Items listed in a dataset
──────────────────────────────

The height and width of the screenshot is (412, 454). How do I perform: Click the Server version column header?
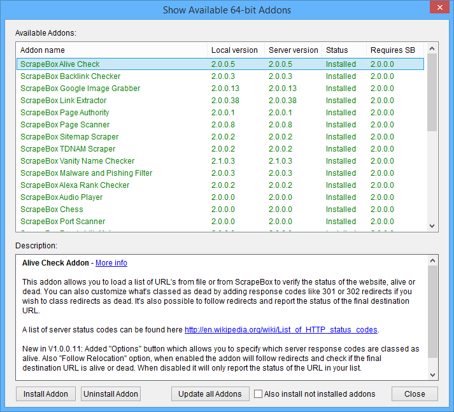point(293,50)
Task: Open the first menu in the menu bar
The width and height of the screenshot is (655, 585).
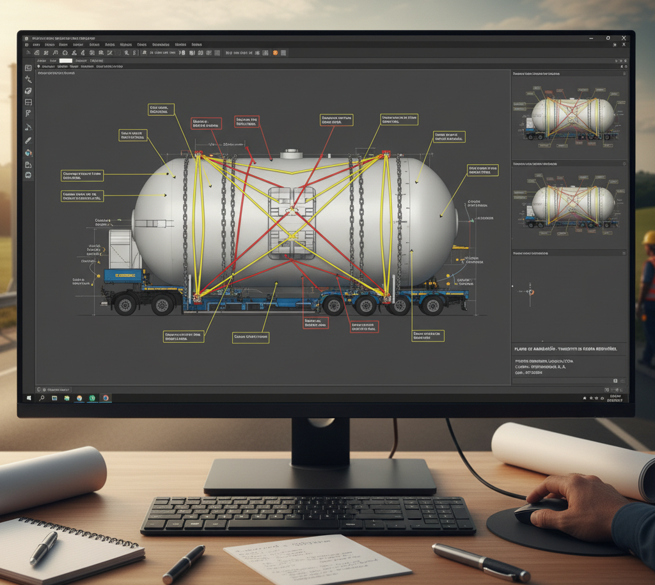Action: click(x=36, y=45)
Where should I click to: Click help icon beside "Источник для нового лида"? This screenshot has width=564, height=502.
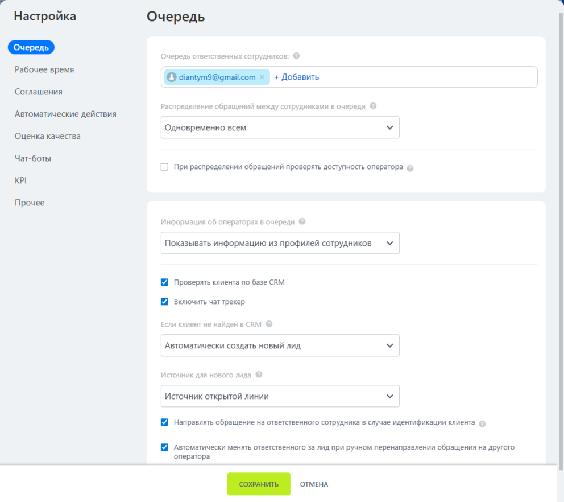click(x=259, y=375)
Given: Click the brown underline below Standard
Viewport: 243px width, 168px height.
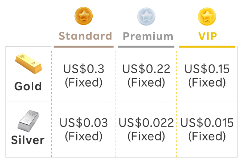Looking at the screenshot, I should pyautogui.click(x=83, y=47).
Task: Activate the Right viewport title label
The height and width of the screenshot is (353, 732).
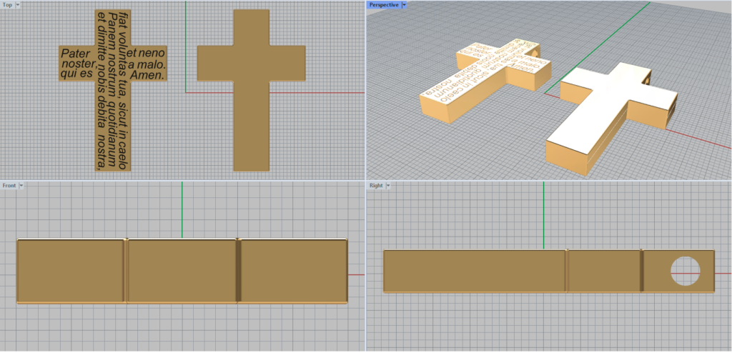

──────────────────────────────

Word for word, restate the lines from the line with "Viewport: 243px width, 168px height." through the last line of the entries, and nothing beyond them. Omit pictures.

Task answer:
Viewport: 243px width, 168px height.
Looking at the screenshot, I should pyautogui.click(x=83, y=47).
Task: Activate the Right viewport title label
The height and width of the screenshot is (353, 732).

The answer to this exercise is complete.